Le falló la voz, una palidez cenicienta borró el color de sus mejillas, y los servidores le recostaron sobre sus almohadas, y apresuradamente lo asistieron con tonificantes. A poco, dijo lleno de pesar:

–¡Ah, cuánto he esperado esta dulce hora! que llega demasiado tarde, y me veo privado de esta ocasión tan codiciada. ¡Pero apresúrate, apresúrate! que otros hagan este feliz oficio, ya que a mí se me niega. Doy mi gran sello en comisión: elige tú los lores que han de componerla, y anda a tu trabajo. ¡Apresúrate! Antes que salga el sol y se ponga de nuevo, tráeme su cabeza para que yo la vea.

–Conforme al mandato del rey, así se hará. ¿Querrá Su Majestad ordenar que el sello me sea devuelto, de manera que pueda llevar adelante el negocio?

–¡El sello! ¿Quién guarda el sello sino tú?

–SuMajestad, hace dos días que me lo quitó, diciendo que no habría de utilizarse sino hasta que su propia real mano lo usara sobre el decreto del duque de Norfolk.
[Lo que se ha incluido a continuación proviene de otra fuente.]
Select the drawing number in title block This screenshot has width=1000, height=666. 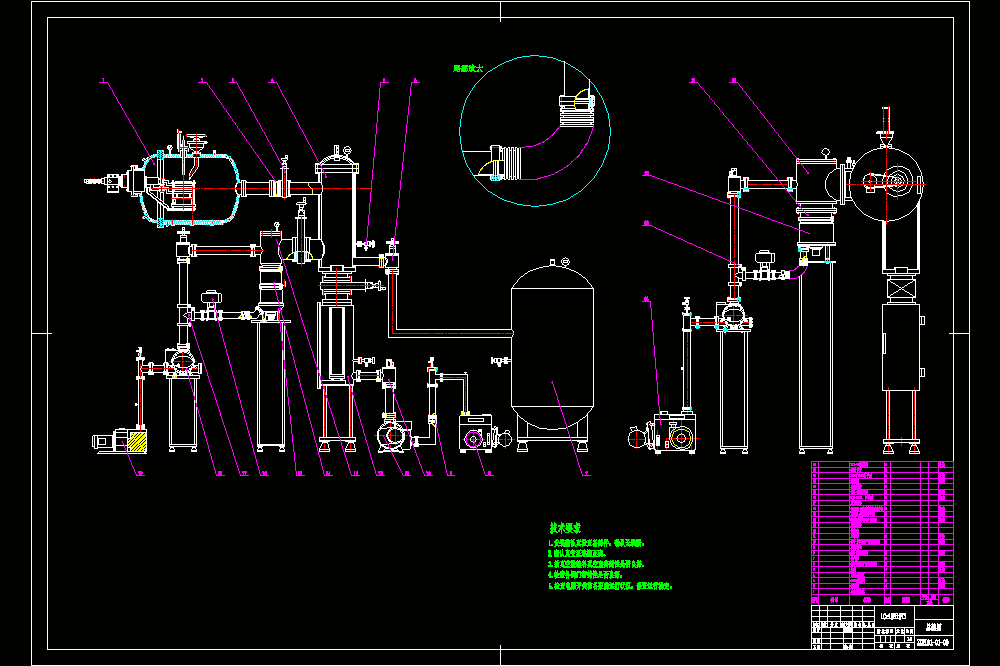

–Sí, en verdad así lo hice: Lo recuerdo. ¿Qué hice de él?... Estoy muy débil… En estos días la memoria me es traidora tan frecuentemente… Es extraño, extraño…

El rey comenzó a mascullar inarticuladamente, meneando de tiempo en tiempo su canosa cabeza débilmente, y tratando de recordar lo que había hecho del sello. Por fin, milord Hertford se aventuró a arrodillarse y a ofrecer información:

–Señor, si me permite la osadía, varios de los presentes recuerdan, como yo, cómo puso el gran sello en manos de Su Alteza el Príncipe de Gales para que lo guardase hasta el día que…

–¡Cierto, ciertísimo! –Interrumpió el rey–. Ve por él. ¡Ve el tiempo vuela!

Lord Hertford voló hacia Tom, pero volvió ante el rey después de mucho rato, turbado y con las manos vacías. Se expresó de esta suerte:

–Me duele, mi señor el rey, ser portador de tan graves y aflictivas noticias, pero es voluntad de Dios que el príncipe permanezca trastornado, y no recuerda haber recibido el sello. Así he venido al punto a decírselo, creyendo que sería perder un tiempo precioso, y además en vano, que alguno intentara registrar la larga serie de cámaras y salones que pertenecen a Su Alteza Real…

Un gruñido del rey interrumpió al lord en este punto. Al cabo de un rato dijo Su Majestad, con acento de profunda tristeza:

–No lo molesten más, pobre niño. La mano de Dios se ha posado con fuerza sobre él y mi corazón se deshace en amorosa compasión, y en pesar de no poder llevar su carga sobre mis propios viejos hombros cargados de dolor, y traerle la paz.

Cerró sus ojos, comenzó a musitar y pronto calló. A poco volvió a abrirlos y miró vagamente en torno, hasta que su mirada descansó en el arrodillado lord canciller. Instantáneamente su rostro se encendió de ira:

–¿Qué? ¡Tú aquí todavía! Por la gloria de Dios, si no vas en seguida a lo de ese traidor, tu mitra holgará mañana por falta de cabeza que adornar.

El tembloroso canciller respondió:

–¡Imploro el perdón de Su Majestad! Sólo esperaba por el sello.

–¿Has perdido el juicio, hombre? El sello pequeño, que antaño solía yo llevar conmigo de viaje, está en mi tesoro. Y, puesto que el gran sello ha desaparecido, ¿no bastará? ¿Has perdido el juicio? ¡Vete! Y escucha: no vuelvas aquí hasta que me traigas su cabeza.

El pobre canciller no tardó en retirarse de esta peligrosa vecindad; ni perdió tiempo la comisión en dar el ascenso real a la obra del esclavizado Parlamento, y designado el día siguiente para la decapitación del primer par de Inglaterra, el desafortunado duque de Norfolk.